● Records from a dataset

=-=-=-=-=

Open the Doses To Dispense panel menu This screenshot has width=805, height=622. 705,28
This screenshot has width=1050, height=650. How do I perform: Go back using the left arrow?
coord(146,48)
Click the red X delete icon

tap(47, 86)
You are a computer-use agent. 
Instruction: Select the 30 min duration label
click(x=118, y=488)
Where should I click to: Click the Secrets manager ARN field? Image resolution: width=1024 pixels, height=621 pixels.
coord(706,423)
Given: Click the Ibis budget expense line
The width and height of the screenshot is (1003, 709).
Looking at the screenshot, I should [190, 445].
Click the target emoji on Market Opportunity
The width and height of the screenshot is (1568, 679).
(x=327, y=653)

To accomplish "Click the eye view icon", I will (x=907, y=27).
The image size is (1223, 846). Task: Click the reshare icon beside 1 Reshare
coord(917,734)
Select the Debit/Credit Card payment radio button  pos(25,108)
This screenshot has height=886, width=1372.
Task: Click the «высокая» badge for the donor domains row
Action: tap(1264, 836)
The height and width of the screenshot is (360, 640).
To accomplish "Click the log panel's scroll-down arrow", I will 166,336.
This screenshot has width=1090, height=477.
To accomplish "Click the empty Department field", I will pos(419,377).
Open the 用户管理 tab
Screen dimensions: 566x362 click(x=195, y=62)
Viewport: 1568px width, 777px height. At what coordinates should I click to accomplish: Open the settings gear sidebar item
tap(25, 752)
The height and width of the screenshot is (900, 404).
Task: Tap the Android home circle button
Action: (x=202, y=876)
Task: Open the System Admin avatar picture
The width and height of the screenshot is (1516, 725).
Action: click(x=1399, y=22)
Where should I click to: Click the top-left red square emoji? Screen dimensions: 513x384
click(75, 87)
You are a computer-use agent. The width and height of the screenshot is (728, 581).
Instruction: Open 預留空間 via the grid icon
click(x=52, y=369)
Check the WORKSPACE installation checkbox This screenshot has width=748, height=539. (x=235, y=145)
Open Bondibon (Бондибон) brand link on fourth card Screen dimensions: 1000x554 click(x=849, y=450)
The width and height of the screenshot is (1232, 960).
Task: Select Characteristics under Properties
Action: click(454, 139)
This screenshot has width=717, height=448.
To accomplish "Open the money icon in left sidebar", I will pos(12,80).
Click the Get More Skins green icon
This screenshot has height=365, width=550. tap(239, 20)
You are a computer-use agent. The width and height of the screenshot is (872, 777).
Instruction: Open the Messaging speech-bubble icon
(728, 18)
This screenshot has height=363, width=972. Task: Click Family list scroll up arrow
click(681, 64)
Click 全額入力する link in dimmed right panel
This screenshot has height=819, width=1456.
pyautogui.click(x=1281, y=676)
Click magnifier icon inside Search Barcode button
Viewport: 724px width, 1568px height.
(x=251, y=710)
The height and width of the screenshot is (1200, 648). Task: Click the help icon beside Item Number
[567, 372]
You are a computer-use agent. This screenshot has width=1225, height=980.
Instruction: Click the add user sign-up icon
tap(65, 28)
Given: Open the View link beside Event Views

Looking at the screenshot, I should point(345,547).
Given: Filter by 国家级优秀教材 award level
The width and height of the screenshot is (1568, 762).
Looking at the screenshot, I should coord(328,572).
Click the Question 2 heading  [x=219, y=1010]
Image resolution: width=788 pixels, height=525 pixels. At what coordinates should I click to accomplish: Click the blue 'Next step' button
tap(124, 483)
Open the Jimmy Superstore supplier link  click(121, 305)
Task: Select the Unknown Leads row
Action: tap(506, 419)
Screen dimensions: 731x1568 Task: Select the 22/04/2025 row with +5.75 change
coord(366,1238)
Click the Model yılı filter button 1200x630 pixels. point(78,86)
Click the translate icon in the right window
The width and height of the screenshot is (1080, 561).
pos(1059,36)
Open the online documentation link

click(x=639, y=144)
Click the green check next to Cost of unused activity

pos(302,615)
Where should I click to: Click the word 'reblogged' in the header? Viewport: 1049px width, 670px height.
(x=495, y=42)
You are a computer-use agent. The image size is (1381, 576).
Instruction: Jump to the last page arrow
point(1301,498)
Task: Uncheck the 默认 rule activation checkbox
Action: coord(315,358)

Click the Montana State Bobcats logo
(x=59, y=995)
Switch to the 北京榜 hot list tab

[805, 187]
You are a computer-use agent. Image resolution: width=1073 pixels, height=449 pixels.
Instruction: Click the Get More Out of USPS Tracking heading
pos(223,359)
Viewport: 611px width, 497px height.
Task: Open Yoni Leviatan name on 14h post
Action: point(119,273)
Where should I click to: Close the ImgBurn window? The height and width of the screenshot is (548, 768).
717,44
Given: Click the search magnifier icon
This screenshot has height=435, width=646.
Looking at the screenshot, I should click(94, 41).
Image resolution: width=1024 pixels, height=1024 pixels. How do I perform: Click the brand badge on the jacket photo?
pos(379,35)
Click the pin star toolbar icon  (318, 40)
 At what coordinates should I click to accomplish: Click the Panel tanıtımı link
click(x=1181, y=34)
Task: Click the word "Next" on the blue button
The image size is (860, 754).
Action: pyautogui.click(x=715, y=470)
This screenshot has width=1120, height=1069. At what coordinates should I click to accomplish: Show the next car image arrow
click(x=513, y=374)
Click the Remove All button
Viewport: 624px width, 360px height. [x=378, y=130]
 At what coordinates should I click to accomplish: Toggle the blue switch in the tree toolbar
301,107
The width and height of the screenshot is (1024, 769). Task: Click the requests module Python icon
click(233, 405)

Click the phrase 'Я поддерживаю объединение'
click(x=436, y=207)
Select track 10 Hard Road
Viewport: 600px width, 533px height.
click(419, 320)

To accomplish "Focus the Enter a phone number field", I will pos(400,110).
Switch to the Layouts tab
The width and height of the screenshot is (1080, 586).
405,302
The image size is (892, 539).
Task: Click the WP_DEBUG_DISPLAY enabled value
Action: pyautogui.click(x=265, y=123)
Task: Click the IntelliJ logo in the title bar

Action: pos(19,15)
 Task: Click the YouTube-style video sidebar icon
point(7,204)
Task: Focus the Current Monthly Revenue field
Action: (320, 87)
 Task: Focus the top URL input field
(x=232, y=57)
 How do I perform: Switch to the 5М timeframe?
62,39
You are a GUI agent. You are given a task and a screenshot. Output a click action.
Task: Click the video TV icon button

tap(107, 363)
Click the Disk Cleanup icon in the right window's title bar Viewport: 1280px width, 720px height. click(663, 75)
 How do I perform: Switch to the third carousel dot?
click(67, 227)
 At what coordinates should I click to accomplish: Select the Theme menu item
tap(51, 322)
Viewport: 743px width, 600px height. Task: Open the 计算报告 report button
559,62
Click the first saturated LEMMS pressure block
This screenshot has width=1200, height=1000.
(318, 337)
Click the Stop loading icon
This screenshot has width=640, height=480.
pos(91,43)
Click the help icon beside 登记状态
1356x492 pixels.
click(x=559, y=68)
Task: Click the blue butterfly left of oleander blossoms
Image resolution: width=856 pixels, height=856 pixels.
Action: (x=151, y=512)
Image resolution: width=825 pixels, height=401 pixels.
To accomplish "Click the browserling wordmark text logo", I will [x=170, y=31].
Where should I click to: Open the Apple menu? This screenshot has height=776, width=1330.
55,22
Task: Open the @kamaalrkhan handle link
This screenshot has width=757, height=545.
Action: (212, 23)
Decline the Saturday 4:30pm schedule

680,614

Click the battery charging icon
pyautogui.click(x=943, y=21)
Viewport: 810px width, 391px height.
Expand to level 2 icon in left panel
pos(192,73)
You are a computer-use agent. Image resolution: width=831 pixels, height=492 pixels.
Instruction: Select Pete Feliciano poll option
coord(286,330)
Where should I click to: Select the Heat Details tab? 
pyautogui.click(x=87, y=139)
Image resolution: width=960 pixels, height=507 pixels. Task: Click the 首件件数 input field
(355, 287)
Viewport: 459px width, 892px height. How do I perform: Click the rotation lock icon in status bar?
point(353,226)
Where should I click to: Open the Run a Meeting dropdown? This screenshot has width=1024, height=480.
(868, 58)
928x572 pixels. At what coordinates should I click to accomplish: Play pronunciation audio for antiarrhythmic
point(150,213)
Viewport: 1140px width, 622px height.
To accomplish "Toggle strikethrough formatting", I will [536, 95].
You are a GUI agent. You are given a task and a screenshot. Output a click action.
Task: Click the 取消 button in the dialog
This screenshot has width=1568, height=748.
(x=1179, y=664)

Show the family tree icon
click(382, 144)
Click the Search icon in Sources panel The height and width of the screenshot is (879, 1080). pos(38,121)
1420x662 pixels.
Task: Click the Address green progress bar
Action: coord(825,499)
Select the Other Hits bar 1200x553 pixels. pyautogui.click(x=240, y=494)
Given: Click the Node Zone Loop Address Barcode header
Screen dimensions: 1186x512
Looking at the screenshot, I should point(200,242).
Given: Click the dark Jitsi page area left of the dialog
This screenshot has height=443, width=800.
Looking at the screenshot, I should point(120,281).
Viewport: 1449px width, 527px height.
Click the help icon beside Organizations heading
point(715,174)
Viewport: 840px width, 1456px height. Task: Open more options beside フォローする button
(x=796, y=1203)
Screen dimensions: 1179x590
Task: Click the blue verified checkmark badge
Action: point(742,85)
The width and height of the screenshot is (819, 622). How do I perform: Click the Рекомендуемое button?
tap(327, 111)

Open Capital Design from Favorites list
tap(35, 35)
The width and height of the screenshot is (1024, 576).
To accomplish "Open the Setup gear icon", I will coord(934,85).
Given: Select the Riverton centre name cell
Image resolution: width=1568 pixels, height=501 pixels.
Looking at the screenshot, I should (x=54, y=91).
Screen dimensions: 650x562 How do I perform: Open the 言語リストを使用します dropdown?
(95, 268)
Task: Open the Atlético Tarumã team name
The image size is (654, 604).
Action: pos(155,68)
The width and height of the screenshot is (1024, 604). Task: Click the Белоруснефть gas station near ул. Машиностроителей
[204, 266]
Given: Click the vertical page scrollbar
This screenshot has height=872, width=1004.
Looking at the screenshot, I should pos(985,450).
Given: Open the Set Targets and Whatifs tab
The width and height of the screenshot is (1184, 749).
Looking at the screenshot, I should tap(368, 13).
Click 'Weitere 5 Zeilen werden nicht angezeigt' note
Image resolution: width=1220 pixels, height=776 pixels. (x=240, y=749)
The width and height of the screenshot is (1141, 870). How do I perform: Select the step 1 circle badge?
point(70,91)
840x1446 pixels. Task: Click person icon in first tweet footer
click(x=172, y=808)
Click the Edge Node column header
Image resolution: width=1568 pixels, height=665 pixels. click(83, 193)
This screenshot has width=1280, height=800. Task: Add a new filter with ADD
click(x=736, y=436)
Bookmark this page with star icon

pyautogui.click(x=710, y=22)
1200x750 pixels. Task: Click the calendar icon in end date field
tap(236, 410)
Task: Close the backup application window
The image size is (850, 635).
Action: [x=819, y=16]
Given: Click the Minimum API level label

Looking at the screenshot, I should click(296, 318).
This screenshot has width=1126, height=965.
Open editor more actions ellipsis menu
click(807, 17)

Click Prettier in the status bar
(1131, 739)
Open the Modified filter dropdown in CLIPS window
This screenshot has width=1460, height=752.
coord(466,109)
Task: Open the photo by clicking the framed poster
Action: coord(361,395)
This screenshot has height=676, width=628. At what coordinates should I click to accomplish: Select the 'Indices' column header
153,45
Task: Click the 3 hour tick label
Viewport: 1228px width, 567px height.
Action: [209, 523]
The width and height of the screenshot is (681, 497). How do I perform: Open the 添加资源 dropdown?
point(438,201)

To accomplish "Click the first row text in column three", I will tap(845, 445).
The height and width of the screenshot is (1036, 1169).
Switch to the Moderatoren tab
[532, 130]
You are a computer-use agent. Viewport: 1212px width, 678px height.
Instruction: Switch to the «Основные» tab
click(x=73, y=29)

=-=-=-=-=

● Work order
Take every line from the records that holds "Barcode" and copy it down.

● Solved problem
Click magnifier icon inside Search Barcode button
Given: Click the Node Zone Loop Address Barcode header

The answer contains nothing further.